Items from a data source:
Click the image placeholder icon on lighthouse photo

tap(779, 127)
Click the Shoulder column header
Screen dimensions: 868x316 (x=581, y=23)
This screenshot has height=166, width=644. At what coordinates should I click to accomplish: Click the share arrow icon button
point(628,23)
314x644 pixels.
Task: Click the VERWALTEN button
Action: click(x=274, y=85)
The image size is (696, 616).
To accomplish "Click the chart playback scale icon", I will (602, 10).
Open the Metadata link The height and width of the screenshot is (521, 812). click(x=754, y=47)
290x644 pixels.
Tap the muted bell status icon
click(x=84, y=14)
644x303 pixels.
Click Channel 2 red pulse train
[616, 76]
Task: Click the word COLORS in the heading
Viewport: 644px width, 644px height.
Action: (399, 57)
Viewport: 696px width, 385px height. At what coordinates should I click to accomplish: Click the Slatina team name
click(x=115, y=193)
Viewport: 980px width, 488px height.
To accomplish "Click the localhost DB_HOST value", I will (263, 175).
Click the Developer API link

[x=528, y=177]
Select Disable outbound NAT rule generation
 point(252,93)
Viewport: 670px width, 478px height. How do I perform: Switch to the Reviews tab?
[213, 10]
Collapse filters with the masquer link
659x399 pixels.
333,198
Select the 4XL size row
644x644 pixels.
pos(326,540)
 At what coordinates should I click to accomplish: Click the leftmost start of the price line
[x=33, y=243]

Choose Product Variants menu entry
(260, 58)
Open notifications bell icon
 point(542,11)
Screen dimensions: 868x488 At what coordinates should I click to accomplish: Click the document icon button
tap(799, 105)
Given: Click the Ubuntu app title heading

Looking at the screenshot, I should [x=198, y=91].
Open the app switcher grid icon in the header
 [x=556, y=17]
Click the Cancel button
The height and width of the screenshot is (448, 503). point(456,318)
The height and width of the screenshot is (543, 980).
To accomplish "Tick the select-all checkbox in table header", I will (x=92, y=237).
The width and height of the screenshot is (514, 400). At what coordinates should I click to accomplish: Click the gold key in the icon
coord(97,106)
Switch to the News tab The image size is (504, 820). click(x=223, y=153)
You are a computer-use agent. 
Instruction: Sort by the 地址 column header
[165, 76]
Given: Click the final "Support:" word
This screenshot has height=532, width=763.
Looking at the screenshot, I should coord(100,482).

- Problem details -
Quote the records above exactly, from the first line through the line containing "644x303 pixels.", and nothing more.

- Written response -
Click the image placeholder icon on lighthouse photo

tap(779, 127)
Click the Shoulder column header
Screen dimensions: 868x316 (x=581, y=23)
This screenshot has height=166, width=644. At what coordinates should I click to accomplish: Click the share arrow icon button
point(628,23)
314x644 pixels.
Task: Click the VERWALTEN button
Action: click(x=274, y=85)
The image size is (696, 616).
To accomplish "Click the chart playback scale icon", I will (602, 10).
Open the Metadata link The height and width of the screenshot is (521, 812). click(x=754, y=47)
290x644 pixels.
Tap the muted bell status icon
click(x=84, y=14)
644x303 pixels.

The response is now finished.